Hellfire was re-released alongside Diablo in 1998 in a bundle called Diablo + Hellfire. Hellfire was released digitally by Blizzard Entertainment on June 5, 2019 as a free add-on with every purchase of the original Diablo on GOG.com.

==Overview==
Hellfire is a single-player expansion to Diablo. While there are some multi-player modes that can be unlocked, Hellfire is not playable on Blizzard's online gaming service Battle.net, and its changes do not transfer to online characters. However, the expansion does offer many new features as a single-player game, and also does not interfere with a user's ability to still play Diablo with Blizzard's service. Hellfire integrates into Diablo, and because of its design as an "optional, off-the-beaten-path foray", its dungeons can be avoided entirely.

Hellfires storyline occurs as an aside to the main story arc of the original game. A sorcerer, while performing a ritual, unknowingly releases the demon Na-Krul unto the town of Tristram, but before it can completely escape, the sorcerer magically seals the doors. The player is later tasked with venturing into Na-Krul's lair and vanquishing it. In order to gain access to the dungeons, the player must speak with Lester the Farmer, who is north of Tristram, near the herd of cows; however, if the player speaks to Lester before reaching a certain point of the main Diablo quest, he will be hesitant to ask them to enter the new dungeons.

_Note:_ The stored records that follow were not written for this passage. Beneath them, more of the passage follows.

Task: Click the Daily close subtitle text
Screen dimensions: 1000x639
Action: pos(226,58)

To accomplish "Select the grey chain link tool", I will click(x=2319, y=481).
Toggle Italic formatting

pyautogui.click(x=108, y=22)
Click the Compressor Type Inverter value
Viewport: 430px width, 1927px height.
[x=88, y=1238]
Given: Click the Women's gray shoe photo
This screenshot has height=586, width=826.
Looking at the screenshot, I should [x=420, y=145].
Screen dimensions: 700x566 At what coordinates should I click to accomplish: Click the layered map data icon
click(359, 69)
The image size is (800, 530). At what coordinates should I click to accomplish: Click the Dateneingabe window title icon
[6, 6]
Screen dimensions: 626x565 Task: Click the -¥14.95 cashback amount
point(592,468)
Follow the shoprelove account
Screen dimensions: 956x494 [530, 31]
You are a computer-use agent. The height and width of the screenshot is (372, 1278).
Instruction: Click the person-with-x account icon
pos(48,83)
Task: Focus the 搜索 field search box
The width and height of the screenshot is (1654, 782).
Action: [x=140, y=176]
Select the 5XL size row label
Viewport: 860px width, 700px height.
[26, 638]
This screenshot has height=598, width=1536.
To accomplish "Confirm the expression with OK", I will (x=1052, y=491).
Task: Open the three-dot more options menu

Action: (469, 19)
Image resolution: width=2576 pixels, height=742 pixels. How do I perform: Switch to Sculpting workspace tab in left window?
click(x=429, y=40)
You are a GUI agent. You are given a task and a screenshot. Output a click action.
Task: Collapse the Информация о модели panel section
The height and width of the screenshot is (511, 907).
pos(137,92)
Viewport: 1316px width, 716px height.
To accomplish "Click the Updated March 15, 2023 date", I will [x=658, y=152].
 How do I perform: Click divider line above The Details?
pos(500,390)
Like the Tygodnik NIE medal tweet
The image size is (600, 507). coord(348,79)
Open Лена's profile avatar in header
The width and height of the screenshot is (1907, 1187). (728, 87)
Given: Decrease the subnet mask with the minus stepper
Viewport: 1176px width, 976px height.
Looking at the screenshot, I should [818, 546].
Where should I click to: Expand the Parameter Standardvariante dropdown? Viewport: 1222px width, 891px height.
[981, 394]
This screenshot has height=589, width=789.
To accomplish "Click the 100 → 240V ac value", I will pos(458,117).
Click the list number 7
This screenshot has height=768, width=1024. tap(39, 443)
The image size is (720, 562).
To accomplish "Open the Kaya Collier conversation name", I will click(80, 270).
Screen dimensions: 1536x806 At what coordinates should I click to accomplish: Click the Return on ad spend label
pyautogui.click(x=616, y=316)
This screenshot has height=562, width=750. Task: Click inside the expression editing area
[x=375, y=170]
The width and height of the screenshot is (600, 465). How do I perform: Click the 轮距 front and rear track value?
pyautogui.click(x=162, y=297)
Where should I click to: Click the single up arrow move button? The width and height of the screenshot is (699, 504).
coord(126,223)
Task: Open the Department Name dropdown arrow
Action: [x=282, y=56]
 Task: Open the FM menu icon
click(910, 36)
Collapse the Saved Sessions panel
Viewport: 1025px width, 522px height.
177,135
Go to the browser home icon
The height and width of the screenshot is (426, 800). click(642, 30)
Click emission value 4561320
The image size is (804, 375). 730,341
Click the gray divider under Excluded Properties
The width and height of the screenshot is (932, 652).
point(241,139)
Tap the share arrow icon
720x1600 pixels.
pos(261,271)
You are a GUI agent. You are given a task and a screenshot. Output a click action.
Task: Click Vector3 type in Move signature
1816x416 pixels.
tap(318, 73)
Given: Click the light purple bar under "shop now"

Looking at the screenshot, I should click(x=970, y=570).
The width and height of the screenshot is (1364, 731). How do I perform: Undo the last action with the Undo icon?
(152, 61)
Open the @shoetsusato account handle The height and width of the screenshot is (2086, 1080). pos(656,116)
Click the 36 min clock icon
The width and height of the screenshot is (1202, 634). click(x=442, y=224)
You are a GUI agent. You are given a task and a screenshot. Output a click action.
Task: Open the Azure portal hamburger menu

The expansion pack adds several enhancements to Diablo, including two new dungeon settings (the Nest and the Crypt), additional quests to undertake, several extra game items (including oils which affect item statistics), runes that can be placed as traps, a new page of spells, new affixes for weapons and armor, new shrines, new mini-boss enemy names, a noticeable boost to Diablo's strength and power, and a number of interface improvements. The Monk was the only character class that Synergistic Software was permitted to add; the Monk class is meant to be proficient with the staff in melee combat, gains defense bonuses from lighter armor (but not heavier armor), and is more effective than other classes fighting barehanded (defying the standard RPG progression where a player character gets more powerful by picking up better equipment). There are also two hidden character classes, the axe-wielding Barbarian and the dual-wielding Bard, which can be played using a file tweak. As unfinished characters left in the game code as easter eggs, they utilize the art of the Warrior and Rogue, respectively, and have no lore.

The rest of the expansion integrates more fully into the main adventure. Objects like oils, new weapons, rings and armor, and runes drop amid other more common kinds of items, and the new spellbooks, including books for two previously existing spells that did not have books, and scrolls are found in the same kinds of places. New shrines are found where shrines would normally be found. Hellfire's dungeons are populated with new enemies that do not appear in the main Diablo quest, while the difficulty of Hellfire dungeon floors 1–8 mirror those of levels 9–16 of the main Diablo quest, requiring experienced characters to explore.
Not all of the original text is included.